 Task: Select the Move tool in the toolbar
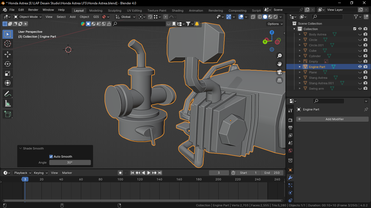8,54
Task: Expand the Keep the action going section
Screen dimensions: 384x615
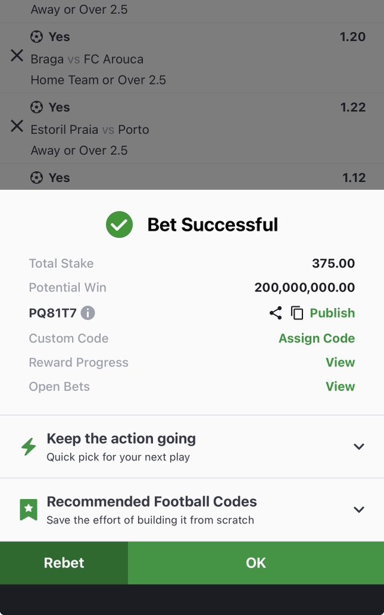Action: pos(359,446)
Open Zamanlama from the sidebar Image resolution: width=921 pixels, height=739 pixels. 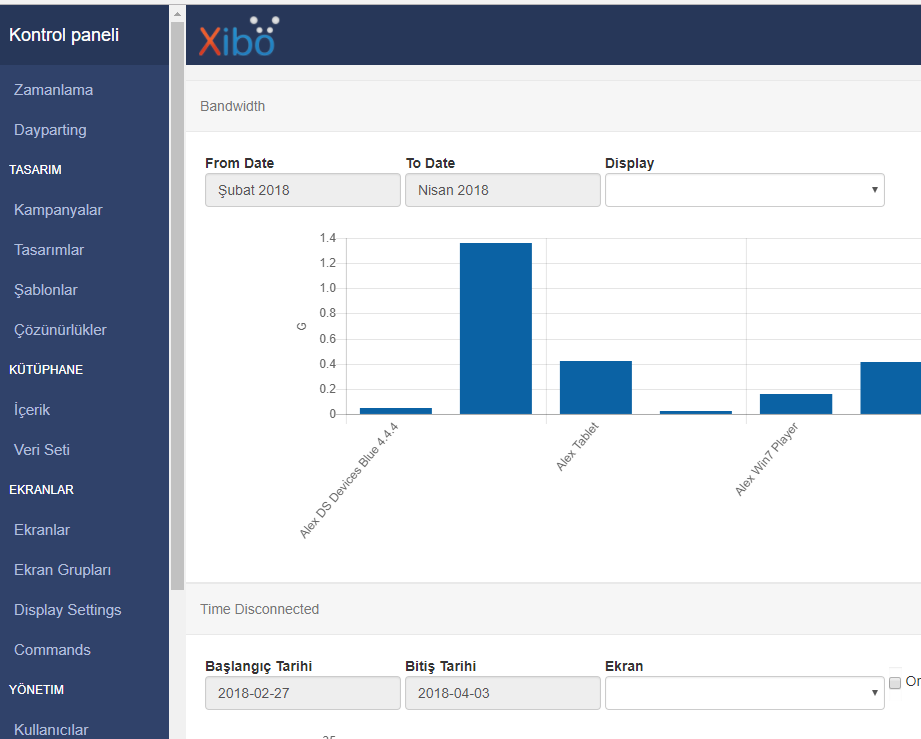click(x=53, y=89)
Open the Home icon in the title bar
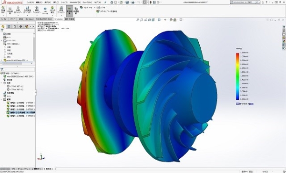 point(112,2)
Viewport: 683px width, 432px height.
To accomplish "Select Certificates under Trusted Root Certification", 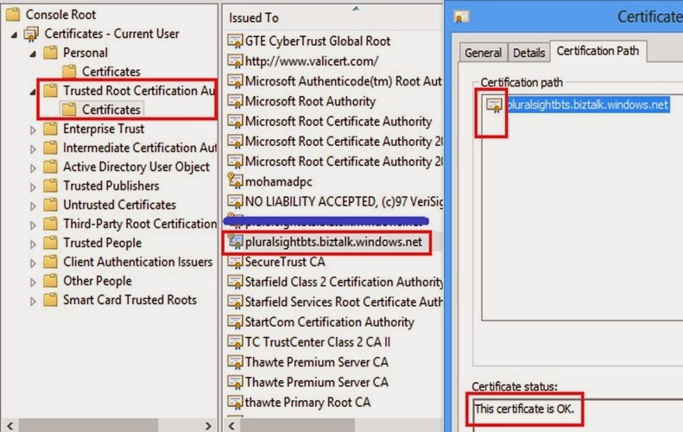I will (111, 110).
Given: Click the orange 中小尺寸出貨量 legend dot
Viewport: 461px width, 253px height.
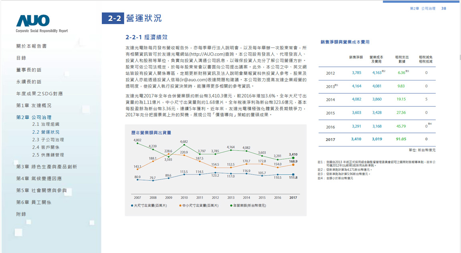Looking at the screenshot, I should (x=180, y=205).
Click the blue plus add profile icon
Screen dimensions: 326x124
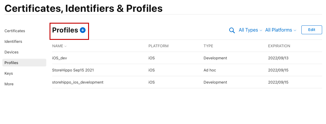[x=82, y=30]
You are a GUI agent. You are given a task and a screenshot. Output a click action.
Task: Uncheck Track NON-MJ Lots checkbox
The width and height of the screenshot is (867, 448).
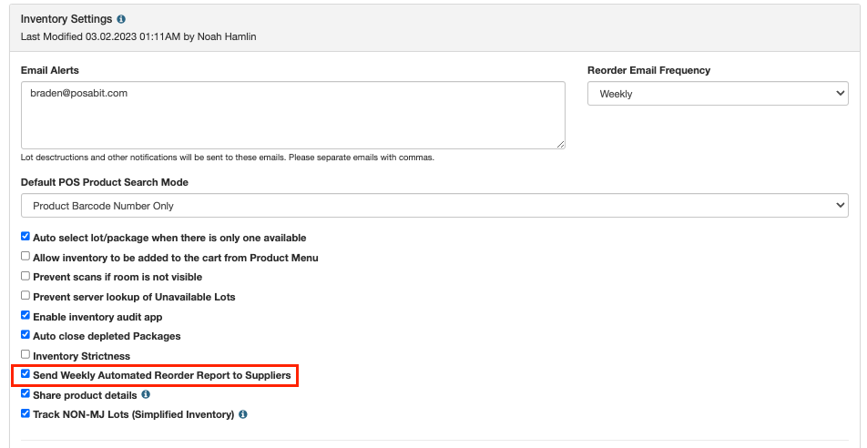pos(26,413)
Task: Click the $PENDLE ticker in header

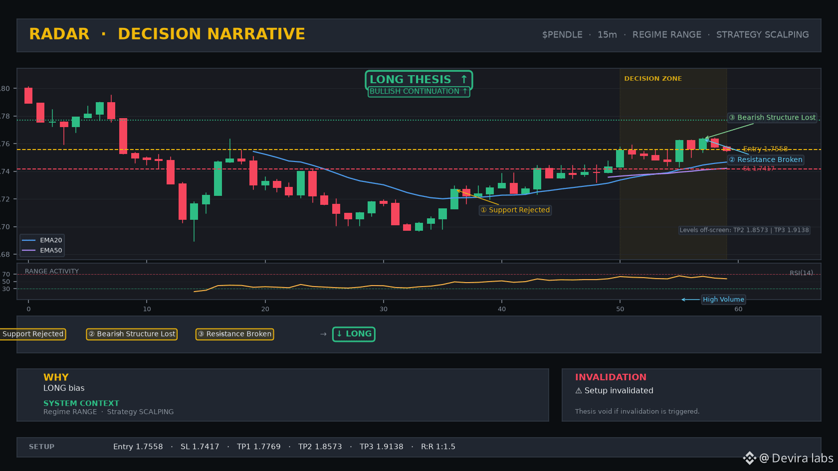Action: [x=562, y=34]
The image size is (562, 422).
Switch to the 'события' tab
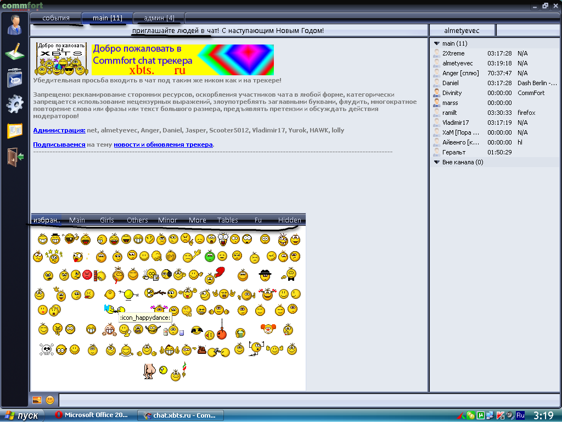click(56, 18)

WHAT THIS TASK INVOLVES: Would you reproduce the lines from the one with "The image size is (562, 422)." through the final line of the data above, exactly and only those, without any pictures?

EXERCISE OUTPUT:
The image size is (562, 422).
Switch to the 'события' tab
click(56, 18)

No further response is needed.